I was trying to setup a preemption in my SLURM 19.05 cluster, but I could not figure out how to make preemption work like what I planned.

Basically, I have two QOS.

$ sacctmgr show qos format=name,priority,preempt

      Name   Priority    Preempt
---------- ---------- ----------
    normal          0
   premium       5000     normal

These are the relevant setting in my configuration for preemption:

# SCHEDULING

SelectType=select/cons_res
FastSchedule=1
SelectTypeParameters=CR_CPU_Memory    
PreemptType=preempt/qos
PreemptMode=SUSPEND,GANG

PriorityType=priority/multifactor
PriorityWeightFairshare=10000
PriorityWeightAge=10000
PriorityWeightJobSize=10000
PriorityFavorSmall=YES
PriorityWeightQOS=10000

PartitionName=Compute OverSubscribe=FORCE:1 State=UP Nodes=compute01,compute02

My plan was to allow premium job to preempt the normal job, suspend the normal job until the premium job finish running in the cluster.

However, the preemption I observed seems to time slice and suspend two jobs in sequence every 30 seconds. Is there anything I had missed in the configuration files or SLURM just couldn't offer the preemption I was planning where I do not want any time slice on the resources?

Woody
  • 612
  • 9
  • 21

1 Answers1

2

The problem is that PreemptMode=SUSPEND,GANG with PreemptType=preempt/qos results in timeslicing.

You must either set PreemptType to preempt/partition_prio, resulting in "suspend and automatically resume the low priority jobs", or set PreemptMode to REQUEUE, where jobs will be aborted and put back in the queue.

As far as I know these are the options closest to what I think you want.

https://slurm.schedmd.com/slurm.conf.html#PreemptMode

GANG enables gang scheduling (time slicing) of jobs in the same partition. NOTE: Gang scheduling is performed independently for each partition, so configuring partitions with overlapping nodes and gang scheduling is generally not recommended.

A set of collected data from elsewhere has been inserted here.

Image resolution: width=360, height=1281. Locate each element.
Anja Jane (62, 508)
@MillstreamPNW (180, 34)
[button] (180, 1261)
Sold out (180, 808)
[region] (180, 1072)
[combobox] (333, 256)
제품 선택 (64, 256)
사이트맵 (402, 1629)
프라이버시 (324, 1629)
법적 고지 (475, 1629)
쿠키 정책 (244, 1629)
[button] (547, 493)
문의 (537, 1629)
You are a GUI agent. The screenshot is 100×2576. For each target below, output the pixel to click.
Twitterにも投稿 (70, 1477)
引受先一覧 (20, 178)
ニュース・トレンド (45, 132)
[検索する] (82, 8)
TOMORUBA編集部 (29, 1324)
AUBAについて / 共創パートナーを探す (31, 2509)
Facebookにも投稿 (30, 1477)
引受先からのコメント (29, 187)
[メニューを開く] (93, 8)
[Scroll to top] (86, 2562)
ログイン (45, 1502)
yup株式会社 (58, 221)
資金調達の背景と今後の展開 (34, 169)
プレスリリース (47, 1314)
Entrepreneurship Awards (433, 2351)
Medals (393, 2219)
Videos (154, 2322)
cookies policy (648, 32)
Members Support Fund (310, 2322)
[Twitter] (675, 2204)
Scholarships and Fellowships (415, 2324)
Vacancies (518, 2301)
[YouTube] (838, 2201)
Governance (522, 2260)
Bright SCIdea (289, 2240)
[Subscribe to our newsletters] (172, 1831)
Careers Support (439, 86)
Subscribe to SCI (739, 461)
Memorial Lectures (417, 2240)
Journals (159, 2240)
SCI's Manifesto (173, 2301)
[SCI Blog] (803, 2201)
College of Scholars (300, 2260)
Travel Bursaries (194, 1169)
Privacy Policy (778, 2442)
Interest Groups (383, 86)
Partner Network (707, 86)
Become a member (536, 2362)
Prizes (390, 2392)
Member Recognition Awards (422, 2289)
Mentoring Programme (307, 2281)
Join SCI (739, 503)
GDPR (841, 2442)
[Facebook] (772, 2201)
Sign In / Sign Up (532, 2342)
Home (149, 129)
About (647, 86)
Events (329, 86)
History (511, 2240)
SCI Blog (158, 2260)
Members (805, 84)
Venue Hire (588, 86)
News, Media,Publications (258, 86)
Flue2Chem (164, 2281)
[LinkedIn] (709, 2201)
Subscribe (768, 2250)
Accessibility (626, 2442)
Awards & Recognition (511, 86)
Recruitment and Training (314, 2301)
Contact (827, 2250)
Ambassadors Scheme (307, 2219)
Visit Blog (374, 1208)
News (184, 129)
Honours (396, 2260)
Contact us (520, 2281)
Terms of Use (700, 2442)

REQUEUE preempts jobs by requeuing them (if possible) or canceling them. For jobs to be requeued they must have the --requeue sbatch option set or the cluster wide JobRequeue parameter in slurm.conf must be set to one.

SUSPEND If PreemptType=preempt/partition_prio is configured then suspend and automatically resume the low priority jobs. If PreemptType=preempt/qos is configured, then the jobs sharing resources will always time slice rather than one job remaining suspended. The SUSPEND may only be used with the GANG option (the gang scheduler module performs the job resume operation).

Lord Ingo
  • 121
  • 3